Chris Rock, his production crew to film `Head of State' on Sykesville street today

Taping for political movie covers Baltimore area

September 05, 2002|By Mary Gail Hare | Mary Gail Hare,SUN STAFF

Comedian Chris Rock and a movie production crew are set to arrive in Sykesville today to film scenes for Head of State, a satire on presidential politics.

The movie crews have been spotted at the State House in Annapolis, at Oriole Park at Camden Yards in Baltimore and at a Hampstead school. They plan to hit this town along the banks of a Patapsco River branch before dawn today to prepare to film.

"They need one day to do a scene on our Main Street," said Matthew Candland, town manager. "Actually, it may just be shots of a campaign bus moving up and down the street."

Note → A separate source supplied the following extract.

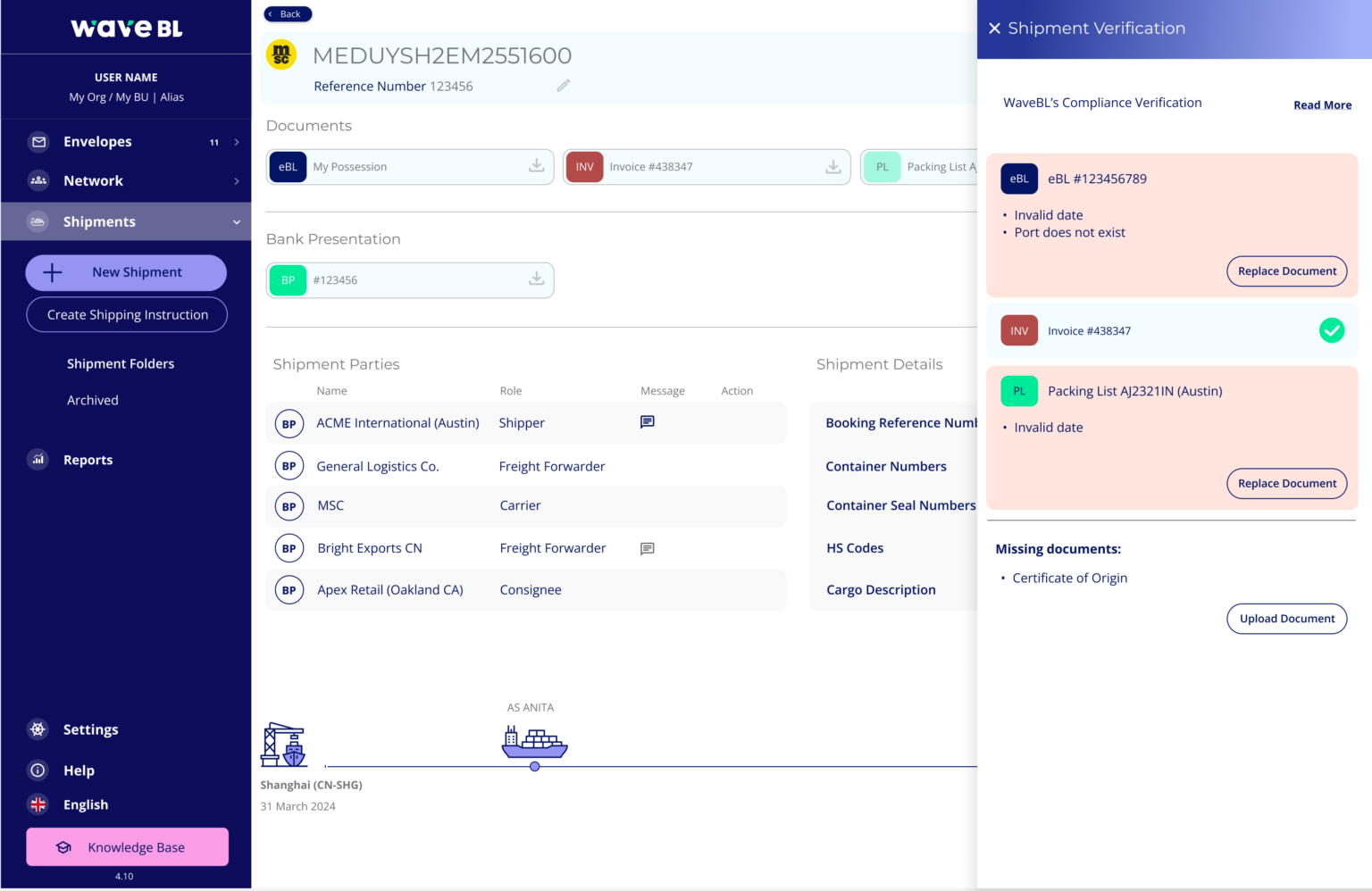1372x891 pixels.
Task: Click the shipment progress marker on the route
Action: coord(534,765)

Rock plays a Washington alderman thrust somewhat unwittingly into the presidential campaign. The filmmakers have hinted that they might shoot scenes at Baldwin's, a restaurant in a restored train station, Sykesville officials said.

About 50 production workers are expected to arrive about 3 a.m., with filming set to begin about 8:30 a.m., shortly after rush hour. In a town of less than 4,000, morning rush hour is rarely an event, although commuters have been known to take Main Street to avoid jams on Route 32, said Chief of Police John Williams.

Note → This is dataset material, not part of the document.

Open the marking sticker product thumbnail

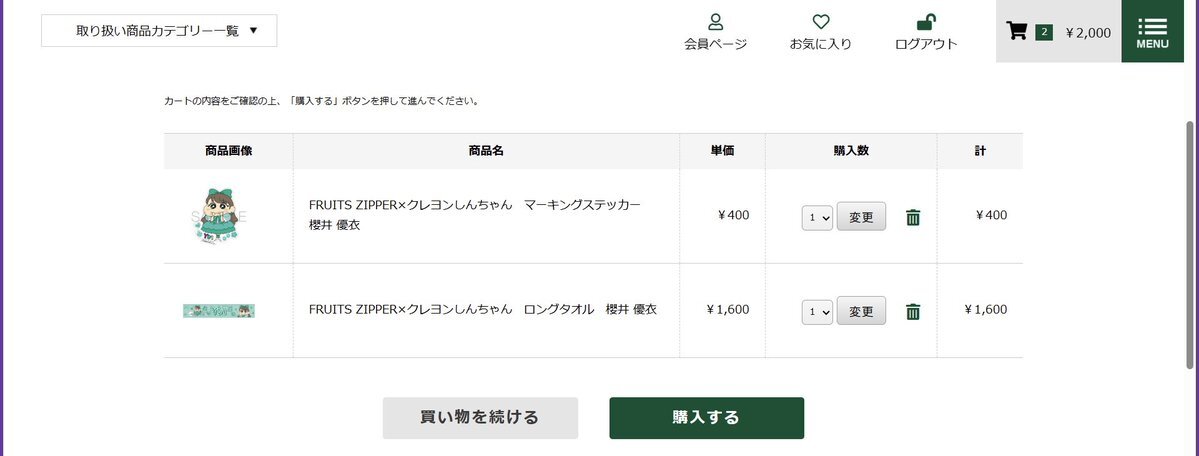point(219,215)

Police have made no plans to shut down the town's main thoroughfare, but Williams has assigned several off-duty officers to traffic maintenance as early as 4 a.m.

Whatever shooting occurs will wrap within the daylight hours, although the filmmakers have alerted town police to possible traffic problems.

"We were told there would be dozens of large trucks with trailers," Candland said. "We have arranged for off-site parking."

A location scout visited Sykesville's downtown a few months ago and pronounced it suitable for the scene, Candland said.

"Everybody is on board with this," Williams said. "The merchants are aware of what to expect. We want to make sure they are able to film the movie with minimal disruption to traffic."

Rock, who is directing the Dreamworks movie, made a pre-production appearance at the town police station and toured Main Street a few weeks ago. The crew chose the church hall at St. Paul's United Methodist Church to set up a cantina. Several downtown restaurants vied for the one-day crowd, but the crew has its own favorite caterer.

Although Williams says he has been a fan of Rock's since the actor appeared in Lethal Weapon 4, he did not ask for an autograph, much to the dismay of his 18-year-old twins.

"He was a very quiet young man," said Williams. "My children were very disappointed that I didn't get his autograph. But I told them that unless he committed a crime and had to sign a citation, I was not about to ask him to sign anything."

Since the movie takes place on the campaign trail throughout the country, crews have chosen various spots throughout Maryland, including North Carroll Middle School. "We are trying to find many locations so it does not look like we are just shooting in Baltimore," said publicist Deborah Wuliger.

Sykesville has had several brief moments in movie spotlights. Its downtown figured prominently in Cry Baby, a John Waters film released in 1990. Eight years ago, a ward at the nearby Springfield Hospital Center was the background for Silent Fall, a thriller starring Richard Dreyfuss and John Lithgow. Ottis L. Roebuck, a hospital orderly, made it into one short scene.